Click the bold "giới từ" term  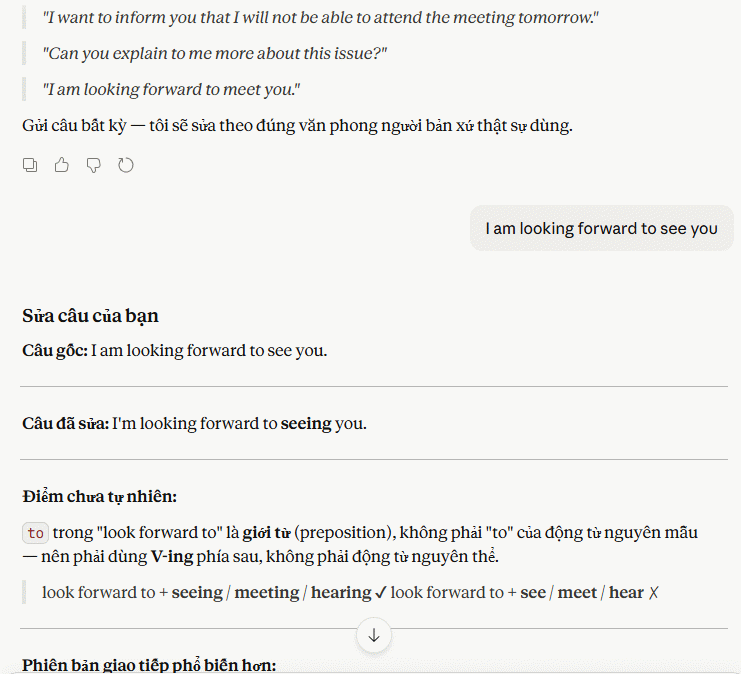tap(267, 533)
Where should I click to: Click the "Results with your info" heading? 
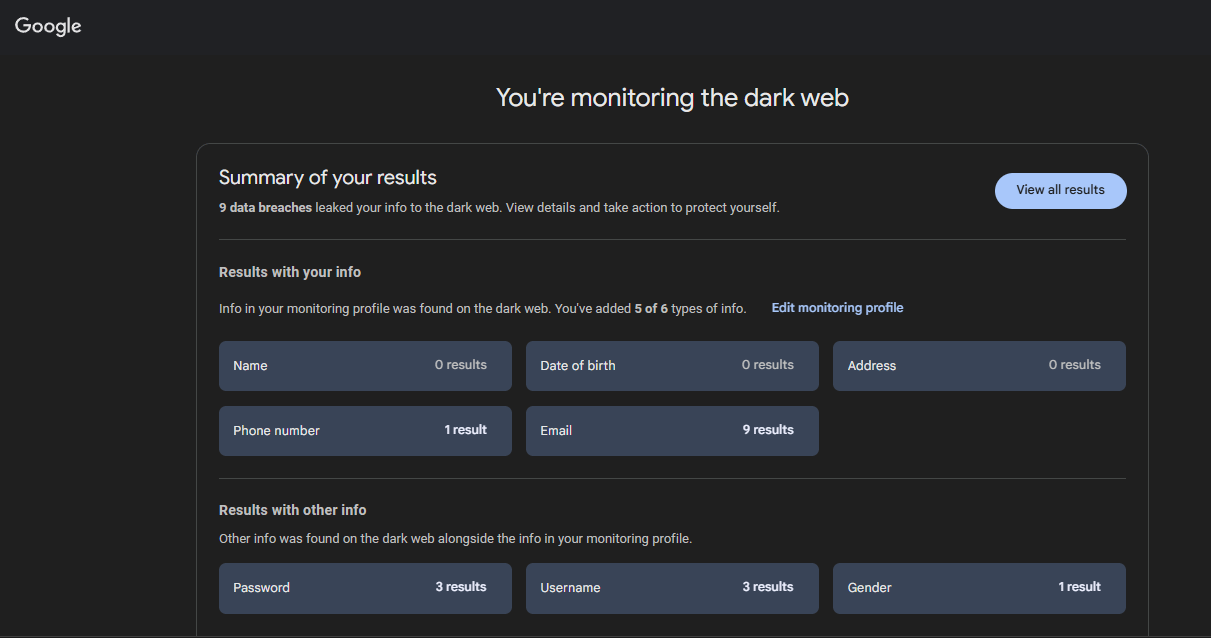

■ ■ ■ ■ ■ ■ ■

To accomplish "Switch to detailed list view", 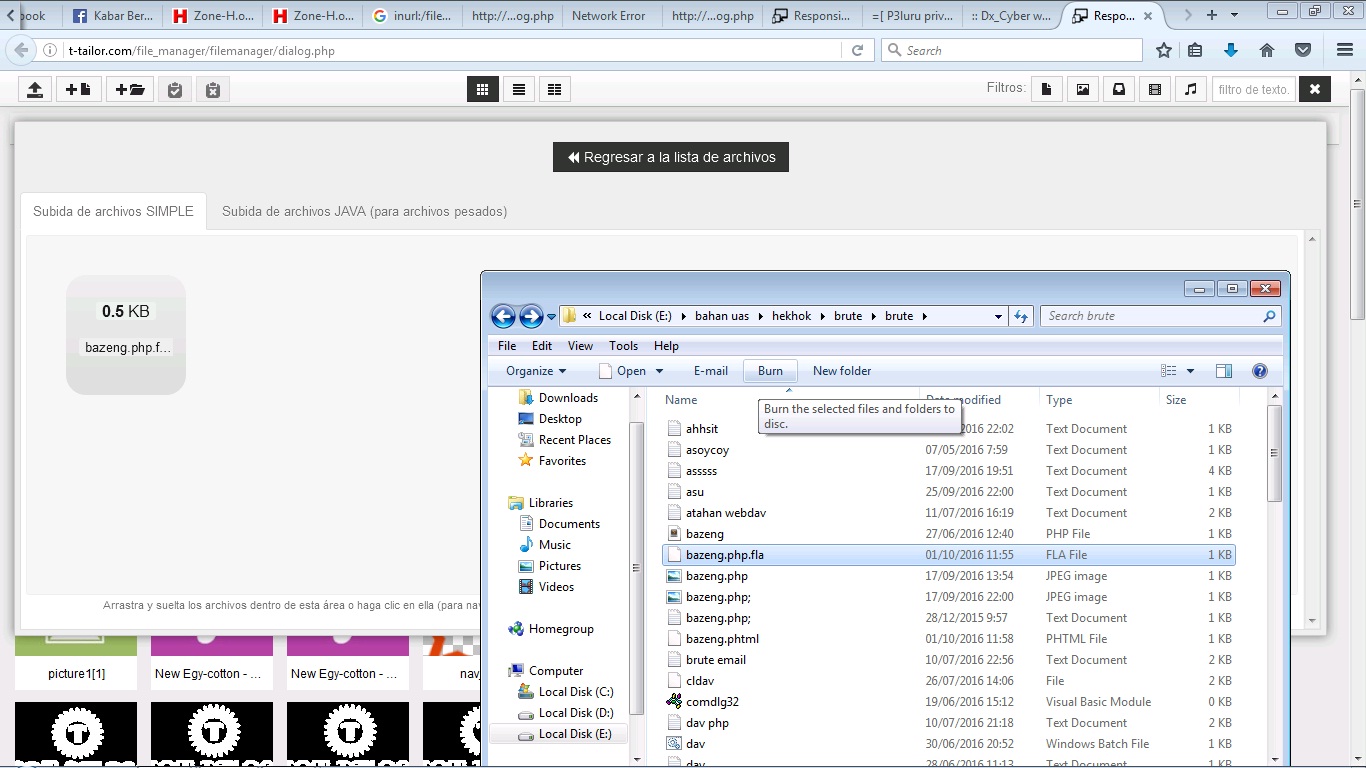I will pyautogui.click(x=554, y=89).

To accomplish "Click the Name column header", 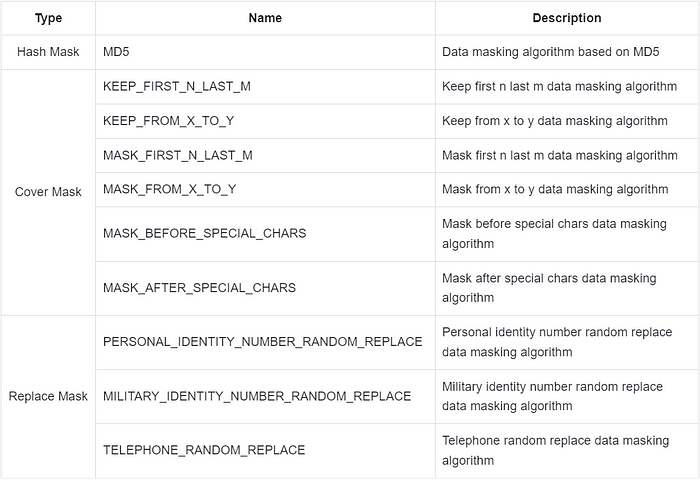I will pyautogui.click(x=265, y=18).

■ ■ ■ ■ ■ ■ ■

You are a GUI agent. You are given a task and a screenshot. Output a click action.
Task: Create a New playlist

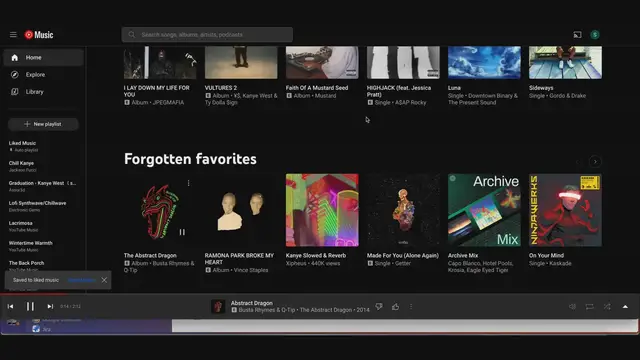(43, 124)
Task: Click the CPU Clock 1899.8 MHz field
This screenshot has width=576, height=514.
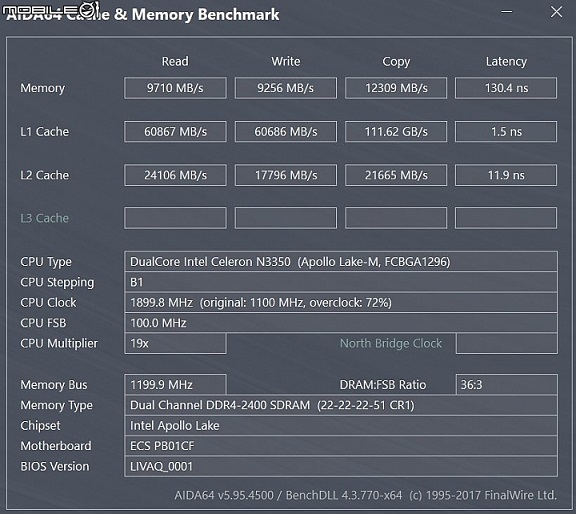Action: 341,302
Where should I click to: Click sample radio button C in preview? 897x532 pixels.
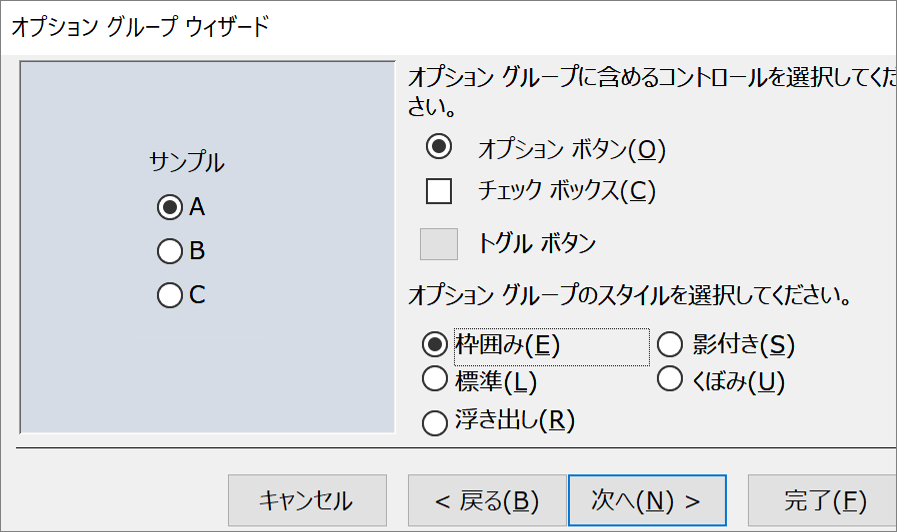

■ ■ ■ ■ ■ ■ ■

# [Problem to solve]
Spot the lines above that mention "should" and copy them.

# [Response box]
Where should I click to: Click the "Results with your info" heading? 
Where should I click to: Click sample radio button C in preview? 897x532 pixels.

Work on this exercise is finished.